東京のご仁とその友人と一緒に出かけた。友人はなんで人の墓を見なければならないのかと苦痛に感じたかも知れぬ。炎天下を無理やり歩かされているのだから。我々はというと滴り落ちる汗をもいとわずに嬉々としてずんずんと古墳群を見て周っている。友人ははた迷惑であったろう。しかしながら生まれて初めて見る古墳に多少なりとも興味を持った様でもある。澄み渡る青空が拡がり、太陽の光が燦燦と降り注ぎ、目に沁みるほどの緑の上を歩いている。ただそれだけでも居心地が良い。暑いことを除けば。ここ岩原古墳群には中心となる前方後円墳(双子塚古墳)があり、培塚のようにして7,8基の円墳がある。双子塚の墳頂より全てが見渡せる。古代の墓ではあるが、まるで公園だ。神聖な場所であったろうに、今我々は神聖な場所を汗を滴り落としながら犯しているのである。友人からしてみれば罰当たりな連中だと思っているかもしれん。
江田船山古墳脇にある古墳である。前方後円墳であるが前方部が崩れて変形している。円墳に楠が墓標のように凛とした姿で立っている。青空に突き刺さるかのようであり、青空をその生い茂る枝葉で掻き分けようかという勢いである。これは絵になる。
銀象嵌の入った太刀が発見されたことで有名。前方後円墳であり、周溝がある。しかし本来の形はとどめていない。しかし、これがいいのである。げっそりと痩せ果てたと言ったほうがいいほどの古墳である。それが何か涼しさを与えてくれる。周りにも古墳があるが、すっかりと整備されておる。それはそれでよい。
(写真:江田船山古墳)
例の東京のご仁が帰省した。彼の友人と一緒に。そこで例によってどこか行きたいということになり、行ったことがなく、友人に九州の良さを垣間見せたいということなのであるが、このご仁にはコンセプトがなく結局私の意見を取り入れることに相成った。夏目漱石由来の温泉地である那古井である。その当時は十軒ばかりの湯宿があったそうだが、今は一軒しかなくしかも漱石にはなんらの関係もない。本来ならば、山路を登りながら、こう考えた。智に働けば角が立つ。などといいながら車を走らせなければならなかったのだが、外は36度以上の暑さである。車の冷房も効かない。温泉に浸かりに行っただけのような感がする。

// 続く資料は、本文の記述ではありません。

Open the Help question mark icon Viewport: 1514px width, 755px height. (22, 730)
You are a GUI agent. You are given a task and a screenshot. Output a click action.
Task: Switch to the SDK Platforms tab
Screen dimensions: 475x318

本来なら彼の友人を歓待するべきのところ、結局の所我々の趣味に走ったのである。そう古墳巡りをしたわけだ。岩原古墳群、あの江田船山古墳である。共に整備されており気持ちよく見ることが出きる。ただし汗が滴り落ちる。友人は何の興味もないので「いったいなにをしにきたんだ」と言う気持ちであったろう。彼の歓迎であったろうに我々の趣味を押し付けにつれてきたようなものだ。東京のご仁は喜んでいる。本日は街道ではなかったけれど一度行ってみてもらいたい。